> **YOUR OBJECTIVE**
Reproduce the material below line for line, without altering anything. Leave out the pictures.

> **SUPPLIED RECORDS**

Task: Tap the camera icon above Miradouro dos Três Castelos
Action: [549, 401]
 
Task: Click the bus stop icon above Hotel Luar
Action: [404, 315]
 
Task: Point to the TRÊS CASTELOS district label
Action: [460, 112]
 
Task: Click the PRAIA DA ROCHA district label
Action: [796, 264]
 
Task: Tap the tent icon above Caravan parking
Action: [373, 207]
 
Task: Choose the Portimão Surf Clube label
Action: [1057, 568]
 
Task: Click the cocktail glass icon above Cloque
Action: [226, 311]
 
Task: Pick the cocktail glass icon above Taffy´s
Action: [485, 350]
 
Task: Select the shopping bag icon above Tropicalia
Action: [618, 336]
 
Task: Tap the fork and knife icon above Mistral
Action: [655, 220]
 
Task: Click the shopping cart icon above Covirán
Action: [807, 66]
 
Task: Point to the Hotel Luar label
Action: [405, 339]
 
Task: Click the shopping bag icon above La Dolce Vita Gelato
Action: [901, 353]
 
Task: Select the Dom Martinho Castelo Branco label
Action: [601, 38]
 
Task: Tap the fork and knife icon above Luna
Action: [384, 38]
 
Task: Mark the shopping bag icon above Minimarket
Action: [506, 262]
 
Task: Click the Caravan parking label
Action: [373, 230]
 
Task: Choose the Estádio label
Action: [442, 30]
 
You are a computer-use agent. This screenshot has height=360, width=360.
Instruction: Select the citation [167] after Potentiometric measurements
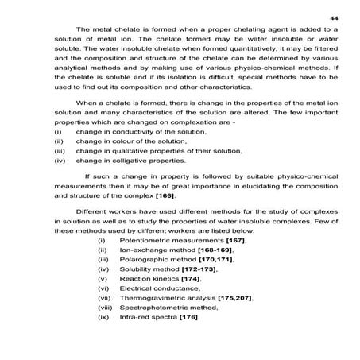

> **EXPECTED OUTPUT**
Task: Tap the camera icon above Miradouro dos Três Castelos
Action: [549, 401]
 
Task: Click the bus stop icon above Hotel Luar
Action: [404, 315]
 
Task: Point to the TRÊS CASTELOS district label
Action: [460, 112]
 
Task: Click the PRAIA DA ROCHA district label
Action: [796, 264]
 
Task: Tap the tent icon above Caravan parking
Action: [373, 207]
 
Task: Choose the Portimão Surf Clube label
Action: [1057, 568]
 
Task: Click the cocktail glass icon above Cloque
Action: [226, 311]
 
Task: Pick the cocktail glass icon above Taffy´s
Action: [485, 350]
 
Task: Select the shopping bag icon above Tropicalia
Action: [618, 336]
 
Task: Tap the fork and knife icon above Mistral
Action: [655, 220]
 
Task: Click the shopping cart icon above Covirán
Action: [807, 66]
 
Task: Point to the Hotel Luar label
Action: [405, 339]
 
Task: Click the shopping bag icon above La Dolce Vita Gelato
Action: [901, 353]
 
Task: Select the Dom Martinho Castelo Branco label
Action: [601, 38]
 
Task: Tap the fork and knife icon above Luna
Action: [384, 38]
 
Task: Mark the shopping bag icon above Minimarket
Action: [506, 262]
 
Task: Click the Caravan parking label
Action: [373, 230]
 
Task: Choose the Estádio label
Action: [442, 30]
 
You are a computer-use agent. This screenshot has height=360, width=360.
Instruction: Select the citation [167] after Potentiometric measurements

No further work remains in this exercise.